Results: We present case-studies in which three feeders on a Duke Energy Carolinas substation, that has 10 MW of distributed PV installed, are considered for DVC deployment. For each feeder, a QSTS simulation was performed and the VVI was computed at the downstream terminal of each three-phase line in the feeder. Results show that a Voltage Change Reduction (VCR) of 18% to 28% can be achieved. We will also show actual field validation results and quantify the overall improvements due to the installation of 180 KVar and 120 KVar DVCs at two different locations on feeders connected to the same Substation.
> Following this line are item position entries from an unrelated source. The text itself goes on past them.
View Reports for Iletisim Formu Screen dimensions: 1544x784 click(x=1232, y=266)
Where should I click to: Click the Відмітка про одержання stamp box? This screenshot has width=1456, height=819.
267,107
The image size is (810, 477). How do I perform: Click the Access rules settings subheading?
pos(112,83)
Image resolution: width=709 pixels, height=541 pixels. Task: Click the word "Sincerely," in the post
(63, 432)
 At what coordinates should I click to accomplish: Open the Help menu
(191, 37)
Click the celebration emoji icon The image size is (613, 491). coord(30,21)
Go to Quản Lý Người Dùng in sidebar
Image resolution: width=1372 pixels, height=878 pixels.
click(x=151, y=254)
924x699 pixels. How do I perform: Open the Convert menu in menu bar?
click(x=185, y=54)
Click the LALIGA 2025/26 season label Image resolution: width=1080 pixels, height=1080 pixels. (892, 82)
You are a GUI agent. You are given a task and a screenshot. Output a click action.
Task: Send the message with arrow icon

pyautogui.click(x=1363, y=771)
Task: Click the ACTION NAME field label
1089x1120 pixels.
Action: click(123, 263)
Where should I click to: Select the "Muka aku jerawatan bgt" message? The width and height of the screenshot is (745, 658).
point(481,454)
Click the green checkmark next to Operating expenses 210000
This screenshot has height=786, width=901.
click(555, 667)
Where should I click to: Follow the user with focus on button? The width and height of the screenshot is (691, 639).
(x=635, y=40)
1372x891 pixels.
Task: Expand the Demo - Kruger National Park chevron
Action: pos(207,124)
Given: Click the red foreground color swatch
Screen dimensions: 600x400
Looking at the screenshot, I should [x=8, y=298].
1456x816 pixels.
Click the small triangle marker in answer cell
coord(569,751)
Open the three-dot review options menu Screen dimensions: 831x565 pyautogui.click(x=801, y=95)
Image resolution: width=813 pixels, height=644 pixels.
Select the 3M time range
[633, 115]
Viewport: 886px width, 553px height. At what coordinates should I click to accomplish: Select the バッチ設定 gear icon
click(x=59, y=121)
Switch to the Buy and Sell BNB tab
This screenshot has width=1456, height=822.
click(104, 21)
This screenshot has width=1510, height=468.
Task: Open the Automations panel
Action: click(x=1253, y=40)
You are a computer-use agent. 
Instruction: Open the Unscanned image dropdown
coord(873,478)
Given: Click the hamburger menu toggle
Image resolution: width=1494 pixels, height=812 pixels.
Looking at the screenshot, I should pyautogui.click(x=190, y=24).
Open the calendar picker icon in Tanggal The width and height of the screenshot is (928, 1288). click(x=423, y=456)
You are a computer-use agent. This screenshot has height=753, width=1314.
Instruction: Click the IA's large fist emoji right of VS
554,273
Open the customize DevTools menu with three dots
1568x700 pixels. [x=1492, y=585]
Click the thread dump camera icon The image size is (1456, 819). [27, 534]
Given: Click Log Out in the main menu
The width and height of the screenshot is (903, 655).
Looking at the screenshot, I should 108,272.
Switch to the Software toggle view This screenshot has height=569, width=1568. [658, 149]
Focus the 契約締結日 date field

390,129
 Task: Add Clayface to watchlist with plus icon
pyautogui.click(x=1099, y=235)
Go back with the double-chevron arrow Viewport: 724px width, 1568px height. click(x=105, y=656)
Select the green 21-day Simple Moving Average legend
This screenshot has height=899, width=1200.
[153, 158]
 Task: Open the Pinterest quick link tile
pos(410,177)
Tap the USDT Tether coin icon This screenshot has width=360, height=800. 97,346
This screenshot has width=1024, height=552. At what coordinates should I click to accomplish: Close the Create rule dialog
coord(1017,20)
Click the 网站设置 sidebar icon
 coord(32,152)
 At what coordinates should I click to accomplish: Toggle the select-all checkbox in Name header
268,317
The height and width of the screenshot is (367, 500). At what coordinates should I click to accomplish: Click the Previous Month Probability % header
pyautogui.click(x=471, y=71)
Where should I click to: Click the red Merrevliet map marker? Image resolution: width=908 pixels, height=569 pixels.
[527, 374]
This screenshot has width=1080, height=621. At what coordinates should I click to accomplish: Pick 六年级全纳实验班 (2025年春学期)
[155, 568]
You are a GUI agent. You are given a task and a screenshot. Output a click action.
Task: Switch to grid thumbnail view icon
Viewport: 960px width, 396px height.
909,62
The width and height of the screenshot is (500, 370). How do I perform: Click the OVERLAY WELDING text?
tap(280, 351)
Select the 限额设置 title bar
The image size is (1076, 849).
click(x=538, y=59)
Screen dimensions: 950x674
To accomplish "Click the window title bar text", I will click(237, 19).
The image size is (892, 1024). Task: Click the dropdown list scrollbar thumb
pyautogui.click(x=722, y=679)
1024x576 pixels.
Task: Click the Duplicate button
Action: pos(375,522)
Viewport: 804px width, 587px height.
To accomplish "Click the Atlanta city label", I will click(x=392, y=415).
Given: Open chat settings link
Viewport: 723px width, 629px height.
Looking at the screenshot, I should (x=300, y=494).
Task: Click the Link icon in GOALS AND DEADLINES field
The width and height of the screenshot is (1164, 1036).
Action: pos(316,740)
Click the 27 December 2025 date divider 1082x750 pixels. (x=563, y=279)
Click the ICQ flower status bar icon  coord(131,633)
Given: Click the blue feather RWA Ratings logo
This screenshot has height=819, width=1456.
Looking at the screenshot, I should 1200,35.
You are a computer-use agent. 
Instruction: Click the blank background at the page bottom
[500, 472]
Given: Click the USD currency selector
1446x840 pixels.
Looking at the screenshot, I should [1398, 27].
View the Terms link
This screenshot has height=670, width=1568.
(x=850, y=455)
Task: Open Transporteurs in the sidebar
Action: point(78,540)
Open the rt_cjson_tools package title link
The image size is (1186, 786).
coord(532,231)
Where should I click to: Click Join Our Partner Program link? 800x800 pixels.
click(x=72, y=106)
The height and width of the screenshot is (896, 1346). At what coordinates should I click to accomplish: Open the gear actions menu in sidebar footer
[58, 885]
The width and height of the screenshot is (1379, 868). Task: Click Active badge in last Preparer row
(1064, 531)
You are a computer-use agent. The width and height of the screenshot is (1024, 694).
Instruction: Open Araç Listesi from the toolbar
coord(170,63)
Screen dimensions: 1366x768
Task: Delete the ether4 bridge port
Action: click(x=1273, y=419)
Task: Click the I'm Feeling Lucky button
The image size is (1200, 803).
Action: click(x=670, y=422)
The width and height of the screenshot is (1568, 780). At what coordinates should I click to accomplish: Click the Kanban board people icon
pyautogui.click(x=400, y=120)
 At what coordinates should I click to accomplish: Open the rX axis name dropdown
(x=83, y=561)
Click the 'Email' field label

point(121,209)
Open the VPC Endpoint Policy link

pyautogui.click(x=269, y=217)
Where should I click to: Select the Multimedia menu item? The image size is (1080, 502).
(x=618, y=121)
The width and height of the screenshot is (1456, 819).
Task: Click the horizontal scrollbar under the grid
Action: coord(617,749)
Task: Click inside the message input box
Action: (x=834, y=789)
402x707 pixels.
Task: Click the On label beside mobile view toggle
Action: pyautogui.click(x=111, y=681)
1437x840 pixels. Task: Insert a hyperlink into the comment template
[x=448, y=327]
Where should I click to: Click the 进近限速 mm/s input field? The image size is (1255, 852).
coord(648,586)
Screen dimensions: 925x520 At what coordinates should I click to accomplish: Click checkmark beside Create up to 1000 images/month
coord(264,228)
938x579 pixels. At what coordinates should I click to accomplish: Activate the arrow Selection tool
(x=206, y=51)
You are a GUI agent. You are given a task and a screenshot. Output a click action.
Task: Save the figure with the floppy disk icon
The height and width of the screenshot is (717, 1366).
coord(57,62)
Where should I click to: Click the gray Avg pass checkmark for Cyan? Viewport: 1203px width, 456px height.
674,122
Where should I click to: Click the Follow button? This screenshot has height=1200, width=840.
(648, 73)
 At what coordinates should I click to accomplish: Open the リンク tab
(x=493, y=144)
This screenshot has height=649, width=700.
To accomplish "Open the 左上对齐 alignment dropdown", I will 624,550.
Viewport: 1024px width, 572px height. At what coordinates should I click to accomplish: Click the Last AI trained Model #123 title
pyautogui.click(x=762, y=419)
Conclusion: Simulations using historical load and PV data can be used to determine the location with maximum uncontrolled voltage variability. This location is sensitive to fluctuations in load and PV generation and is therefore likely to be biased towards the locations of large PV systems, large loads, and remote locations. Simulation tools today do not include models of feedback-controlled DVCs. A droop-controlled reactive power device was used as an alternative. Simulation results show that DVCs can reduce variability and improve grid voltage stabilization. Statistical analyses were required to evaluate voltage improvements. Tuning and coordination will be important for effective DVC performance in the field.